[Stored items]
☆ ☆ ☆ ☆

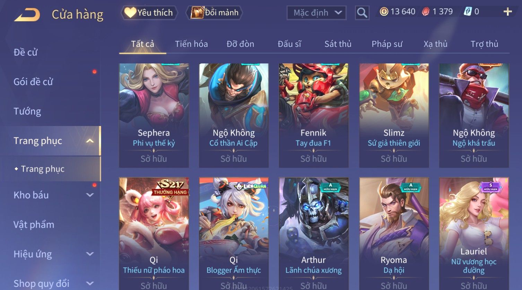Switch to the Tiến hóa tab
The width and height of the screenshot is (522, 290).
pyautogui.click(x=191, y=44)
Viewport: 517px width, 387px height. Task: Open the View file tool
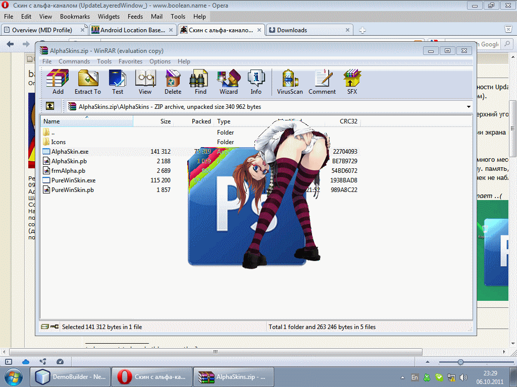145,82
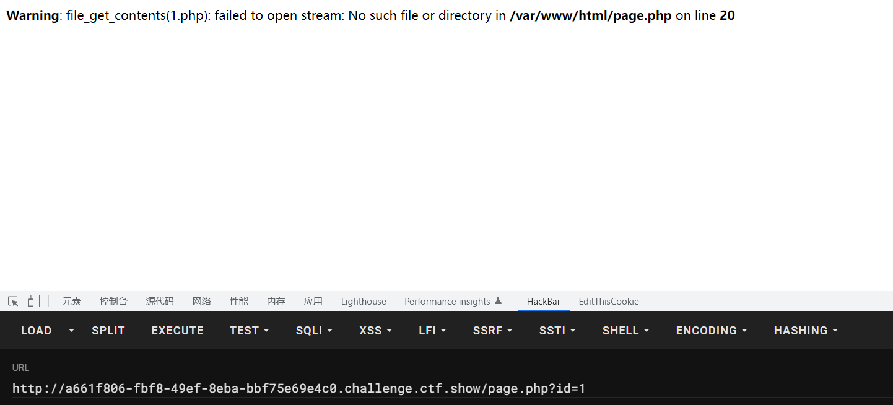The height and width of the screenshot is (405, 893).
Task: Click the EXECUTE button
Action: tap(177, 331)
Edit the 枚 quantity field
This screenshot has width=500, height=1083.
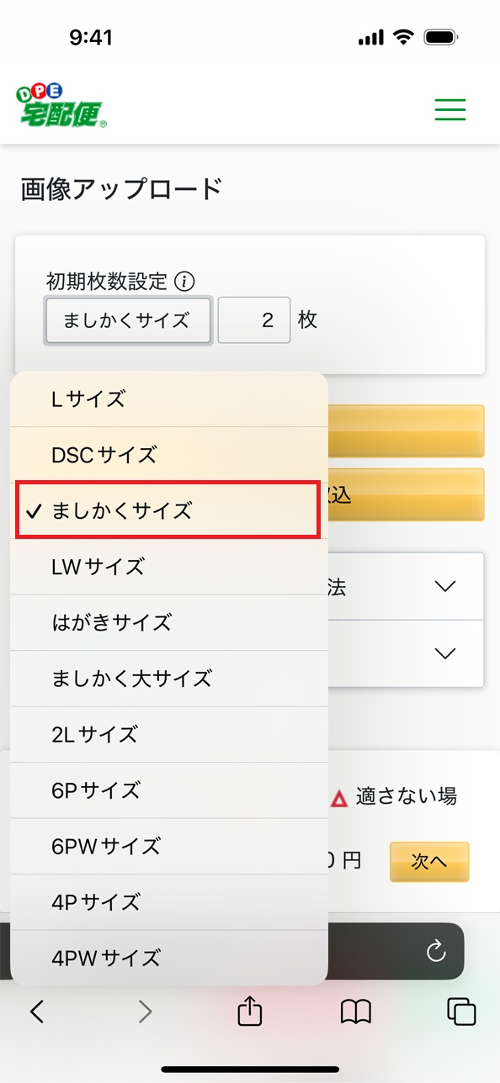(254, 320)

☆ ☆ ☆ ☆

● DIRECTIONS:
Repeat exactly the lines from the one containing "Viewport: 517px width, 387px" to the last line of the records above, including both, and leave out any pictures.

● COMPLETED TASK:
Viewport: 517px width, 387px height. Task: Open the View file tool
145,82
The height and width of the screenshot is (405, 893).
Task: Click the EXECUTE button
Action: tap(177, 331)
Edit the 枚 quantity field
This screenshot has width=500, height=1083.
(254, 320)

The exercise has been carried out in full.